*** EXTRACTED RECORDS ***

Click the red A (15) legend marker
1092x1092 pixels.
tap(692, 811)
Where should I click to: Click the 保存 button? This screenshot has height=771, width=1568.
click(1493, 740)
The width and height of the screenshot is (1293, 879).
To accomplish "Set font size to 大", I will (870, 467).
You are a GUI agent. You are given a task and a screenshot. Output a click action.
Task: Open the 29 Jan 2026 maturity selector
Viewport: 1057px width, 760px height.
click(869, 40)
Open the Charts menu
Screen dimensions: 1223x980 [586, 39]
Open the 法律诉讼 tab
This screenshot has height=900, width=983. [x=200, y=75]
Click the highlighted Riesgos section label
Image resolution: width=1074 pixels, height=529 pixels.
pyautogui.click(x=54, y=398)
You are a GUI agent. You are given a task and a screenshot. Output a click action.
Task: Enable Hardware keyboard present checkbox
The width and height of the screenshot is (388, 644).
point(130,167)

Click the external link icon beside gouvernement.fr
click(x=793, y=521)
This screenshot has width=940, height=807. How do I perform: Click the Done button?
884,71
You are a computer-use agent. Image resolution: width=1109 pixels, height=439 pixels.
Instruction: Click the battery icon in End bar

*** End of EXTRACTED RECORDS ***

*HOW TO COMPLETE THIS TASK*. Take the entries above and copy them out exactly.

*TASK OUTPUT*.
Click the red A (15) legend marker
1092x1092 pixels.
tap(692, 811)
Where should I click to: Click the 保存 button? This screenshot has height=771, width=1568.
click(1493, 740)
The width and height of the screenshot is (1293, 879).
To accomplish "Set font size to 大", I will (870, 467).
You are a GUI agent. You are given a task and a screenshot. Output a click action.
Task: Open the 29 Jan 2026 maturity selector
Viewport: 1057px width, 760px height.
click(869, 40)
Open the Charts menu
Screen dimensions: 1223x980 [586, 39]
Open the 法律诉讼 tab
This screenshot has height=900, width=983. [x=200, y=75]
Click the highlighted Riesgos section label
Image resolution: width=1074 pixels, height=529 pixels.
pyautogui.click(x=54, y=398)
You are a GUI agent. You are given a task and a screenshot. Output a click action.
Task: Enable Hardware keyboard present checkbox
The width and height of the screenshot is (388, 644).
point(130,167)

Click the external link icon beside gouvernement.fr
click(x=793, y=521)
This screenshot has width=940, height=807. How do I perform: Click the Done button?
884,71
You are a computer-use agent. Image resolution: width=1109 pixels, height=439 pixels.
Instruction: Click the battery icon in End bar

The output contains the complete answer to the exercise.